Задания:
a: Определите, согласуются ли с отрывком о физматшколе утверждения (i) «Сочинение Сережи Романенко получило „Пять“ за русский язык», (ii) «Двойку по литературе Сереже Романенко поставили в журнал» и (iii) «Главы из книги Куранта и Роббинса адаптировали для учеников». На каждое ответьте «да» или «нет» и приведите решающие слова отрывка дословно.
b: Продолжите отрывок о физматшколе с того места, на котором он обрывается.

Текст для чтения:
=====
Мой конь ретив, овса, пожалуй, хватит,
Не хватит - свистнем где-нибудь...
Немалый предстоит нам путь,
Но с Божьей помощью докатим!... "

"А что это за монолог швейцара Фильки!?" - продолжала возмущаться Галина Васильевна:

"Поистине нет счастья в этом мире...
Да, жизнь - вода, но иногда
Она опасней, чем H2SO4!..."

Оценка была такая: "Два" - за литературу, "Пять" - за русский язык. "Два" за литературу объяснялось именно отсутствием содержательного сюжета, отсутствием мысли, отсутствием идеи.

Сережа Романенко всё равно ходил в героях, и к двойке по литературе, не поставленной, кстати, в журнал, отнёсся, как боец к своим ранам, полученным в борьбе за доброе дело.

Идея присутствовала в другом сочинении, что-то такое про бедную Лизу. Саша Мелешко на нескольких страницах описывал переживания указанной девушки. Описание было захватывающим, душещипательным, хорошо показана была природа, буря за окном, комната этой Елизаветы, и так далее. Невооружённым глазом было видно, что художественный уровень текста был высок, разве что у слушателей слезу не вышибало. Сочинение заканчивалось словами о том, что абитуриентке Елизавете Карамзиной предстояло завтра сдавать вступительный экзамен на механико-математический факультет.

"Пять" - сказала Галина Васильевна.

Русский язык, бесспорно, велик и могуч, но и английский неплох. Учить иностранному языку по принципу "выплывешь - выживешь, утонешь - и то неплохо" - было идеей гениальной. Минимальное количество простых текстов, максимальное количество новых слов и новой грамматики на каждом уроке производило впечатление катка для утрамбовки асфальта, который ездил по физматшкольнику, давя его новыми и новыми текстами, терминами, спряжениями и идиомами. Отпечатанные отдельными брошюрками главы из книги Куранта и Роббинса "What is the Mathematics" никто и не думал адаптировать, и на вундеркинда, ни шатко - ни валко учившего в своей родной Запупырьевке немецкий язык, сваливалось на первом же уроке: "God created natural numbers, ewerything else is man's handywork..."

Правильно написал? Или уже забыл на 35 лет?
=====
Материал:

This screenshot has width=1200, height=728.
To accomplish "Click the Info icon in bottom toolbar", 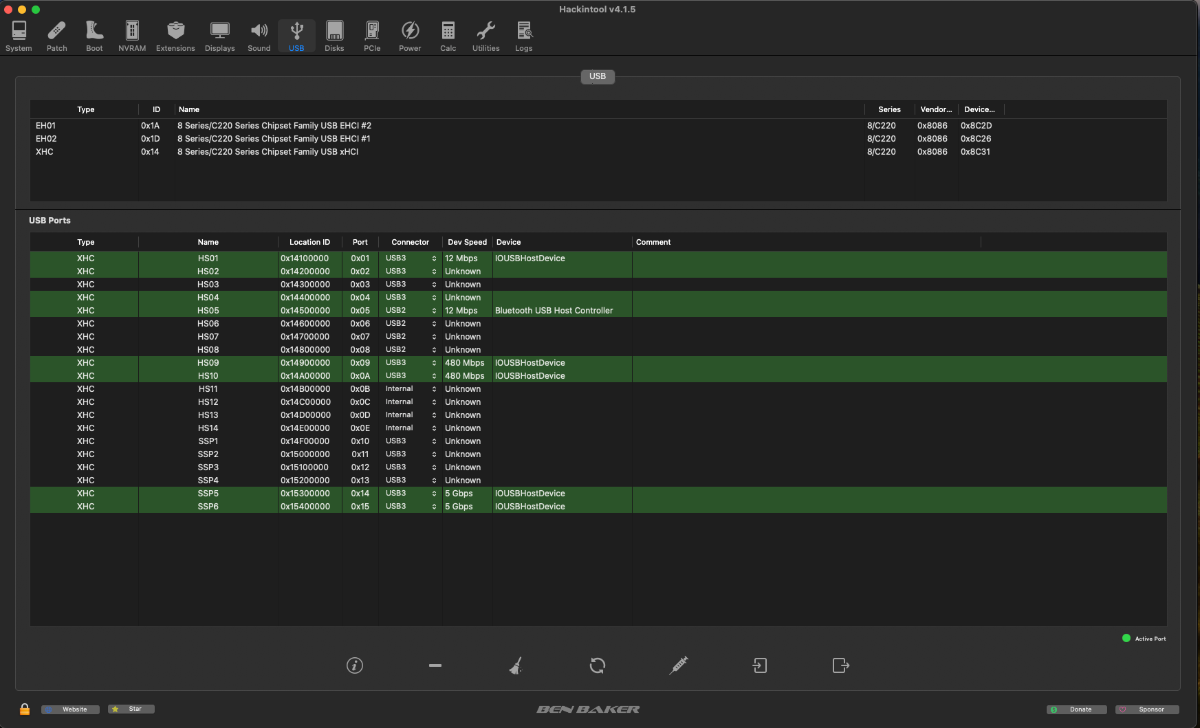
=====
Ответы:
a:
(i) Да: «"Пять" - за русский язык».
(ii) Нет: «не поставленной, кстати, в журнал».
(iii) Нет: «никто и не думал адаптировать».

b:
Кажется, не забыл. Всю жизнь буду помнить. А сколько раз меня это выручало - и не сосчитать!

И в самом деле, внутри Интернат был гораздо больше, чем снаружи. В нём была ещё и Библиотека.

Кто же не помнит нашу Библиотеку!

Заведующая Библиотекой Фаина Владимировна Шебселович пользовалась авторитетом, близким к абсолютному. (В Природе ничего не бывает абсолютного!) Удивительно, как ей удалось собрать в Библиотеке Интерната такие книги, которые там оказались, в обстановке тогдашнего всеобщего дефицита на хорошие книги. Её работа в собирании Библиотеки - подвиг, стоивший ей нервов, очень часто здоровья, и маленькой зарплаты библиотекаря. Почему она за ту зарплату работала в тех условиях, в которых она работала, и с таким результатом - одна из загадок и воплощение одного из противоречий Природы, разгадать которое будет очень трудно. В некоторые месяцы количество книг в Библиотеке увеличивалось на 1000 экземпляров. Мне рассказывали, как однажды в первые годы существования Интерната кто-то сказал на одном из полуофициальных мероприятий, что в момент открытия Интерната в его Библиотеке было 0 книг, но вот именно сейчас их в 30 тысяч раз больше. Его все поняли.

А ещё в Интернате была химия. Конечно, химию представляла Марина Сергеевна Веденеева, много лет проработавшая в Интернате.

Несколько интернатских поколений помнят, как раздавалось по этажам: "Ах, охломоны вы эдакие, ну кто же льёт воду в кислоту, ангидрид вашу в перекись водорода!!!" И ругалась она по химически, и учила в любви объясняться тоже по химически, а нас всех любила ласково-задушевно, то есть по человечески. До сих пор вспоминаю некоторые её поучения: "Чудище моё лохматое, ну представь себе, что ты проведёшь эту реакцию. Что будет?" - "Ничего не будет, Маринсергевна!" - "Вот именно, ненаглядный мой, ничего не будет! И тебя не будет, и меня не будет, и Интерната не будет... Ямка тут будет о-о-о-о-очень большая... Так что как провести этот синтез, и какими должны быть катализаторы, я тебе, родненький мой, не скажу, ничегошеньки не скажу, и ещё раз не скажу, поросёнок ты ушастенький!"

Сколь же обширен Интернат изнутри!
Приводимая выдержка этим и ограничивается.